Labour Day, created as a public holiday to celebrate the eight hour working day and other achievements of the worker movement has become just another holiday. To restore a touch of authenticity the Blackball Museum of Working Class History mounted two events in the village. Last night we held a debate on the topic that Blackball workers (those employed in the village) should be unionised and covered by a multi employer collective agreement. It proved to be an intense ‘conversation’.
Those on the affirmative argued the proven benefits of a collective agreement for wages and conditions, the more general benefits of collectivisation in times of crisis and change, as well as the benefits of having a collective voice and a sense of belonging, plus the hypocrisy of a village whose main heritage story is that of worker activism not currently living its union story – except as a brand.
The opposing stories were revealing and based mainly on the blaming of unions for failing to provide solutions in often complex situations. For example, a local school is down to one teacher because of a falling role so the teacher aide inevitably assumes, by default, a teacher role yet is not paid accordingly. Teacher aides were created when mainstreaming of disabled or neurologically different children was brought in. But the position has been paid from a school’s bulk fund so has always been competing with other needs. The drop in roll is caused by a combination of demographic factors: retirees from the cities attracted by cheap housing so as to have a retirement nest egg or to add to the Mum and Dad bank; investors buying houses for Air BnB now the great walk is up and running; further holiday houses now the village is becoming trendier… None of this can be blamed on the union, it is simply the incoherent saga of the market. In fact the teachers union have supported teacher aides’ struggle for better wages and conditions and advocated that they be paid from the department salary budget rather than competing with general school expenses, yet it still somehow gets the blame for the situation. Another story of feeling let down in a redundancy/restructuring situation led to a skilled worker advocating for individual bargaining. A third opinion was simply for peace and harmony – local employers are kind hearted so why create friction; the battles have been won and unions are no longer necessary?
It is strange that anger and bitterness should be aimed at unions rather than at the capitalist system, yet, in reflection, unsurprising, for there was in the Muldoon era a concentrated government and employer campaign to discredit unions, leading to the Trades Hall bombing. And then the Employment Contracts Act era of the 1990s saw another onslaught on the ‘bloody unions causing trouble.’

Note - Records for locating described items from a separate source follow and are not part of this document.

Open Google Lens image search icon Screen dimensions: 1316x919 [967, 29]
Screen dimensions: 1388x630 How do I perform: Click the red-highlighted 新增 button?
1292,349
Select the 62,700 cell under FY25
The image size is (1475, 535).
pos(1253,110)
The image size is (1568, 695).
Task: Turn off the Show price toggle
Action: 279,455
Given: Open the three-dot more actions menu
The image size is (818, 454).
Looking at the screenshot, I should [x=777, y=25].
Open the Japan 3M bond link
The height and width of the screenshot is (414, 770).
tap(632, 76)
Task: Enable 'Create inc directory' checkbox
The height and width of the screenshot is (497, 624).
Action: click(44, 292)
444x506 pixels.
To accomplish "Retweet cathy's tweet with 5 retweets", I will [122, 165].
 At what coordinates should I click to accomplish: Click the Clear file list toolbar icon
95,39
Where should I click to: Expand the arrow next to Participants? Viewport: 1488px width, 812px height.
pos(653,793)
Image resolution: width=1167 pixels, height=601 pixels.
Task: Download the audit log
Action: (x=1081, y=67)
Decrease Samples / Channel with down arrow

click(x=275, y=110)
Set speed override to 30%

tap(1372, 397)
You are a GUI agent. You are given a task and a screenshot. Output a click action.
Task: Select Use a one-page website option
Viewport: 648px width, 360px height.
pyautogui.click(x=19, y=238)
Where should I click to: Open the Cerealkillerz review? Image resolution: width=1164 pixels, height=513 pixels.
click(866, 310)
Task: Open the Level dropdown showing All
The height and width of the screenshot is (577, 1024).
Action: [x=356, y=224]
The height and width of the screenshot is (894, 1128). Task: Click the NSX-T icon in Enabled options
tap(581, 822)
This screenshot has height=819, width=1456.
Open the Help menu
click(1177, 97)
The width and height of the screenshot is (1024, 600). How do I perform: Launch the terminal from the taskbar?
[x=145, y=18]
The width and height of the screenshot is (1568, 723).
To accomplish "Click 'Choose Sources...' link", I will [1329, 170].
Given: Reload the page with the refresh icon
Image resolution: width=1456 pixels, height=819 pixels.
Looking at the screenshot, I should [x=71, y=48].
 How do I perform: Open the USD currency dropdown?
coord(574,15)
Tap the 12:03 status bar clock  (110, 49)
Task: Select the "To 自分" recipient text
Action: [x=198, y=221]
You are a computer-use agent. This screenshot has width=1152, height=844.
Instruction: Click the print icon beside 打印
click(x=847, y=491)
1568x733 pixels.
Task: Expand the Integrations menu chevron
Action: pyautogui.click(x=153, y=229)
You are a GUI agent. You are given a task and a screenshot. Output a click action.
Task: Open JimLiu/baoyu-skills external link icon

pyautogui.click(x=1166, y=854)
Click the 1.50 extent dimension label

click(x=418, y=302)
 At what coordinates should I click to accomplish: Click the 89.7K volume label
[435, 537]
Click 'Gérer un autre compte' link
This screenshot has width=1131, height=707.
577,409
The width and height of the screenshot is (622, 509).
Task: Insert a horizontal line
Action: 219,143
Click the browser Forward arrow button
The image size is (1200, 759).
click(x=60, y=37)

A second event is today’s opening of an exhibition on the midwife story, a story of women achieving an independence from the patriarchal and hierarchical medical control of birthing practice. The Lead Maternity Carer (LMC) system introduced in the late 1990s was celebrated internationally as a progressive model to be emulated. But in setting it up, the midwife representatives failed to include regular negotiation of pay and conditions in the agreement with the Ministry of Health. This has led to a failure of payments to keep up with inflation and a further failure to recognise inequities for rural practitioners and the need for paid time off. A return to union advocacy is required and underway.
As usual I dream of a working class museum existing and these sorts of face to face discussions taking place, in villages and towns throughout the country over Labour Weekend.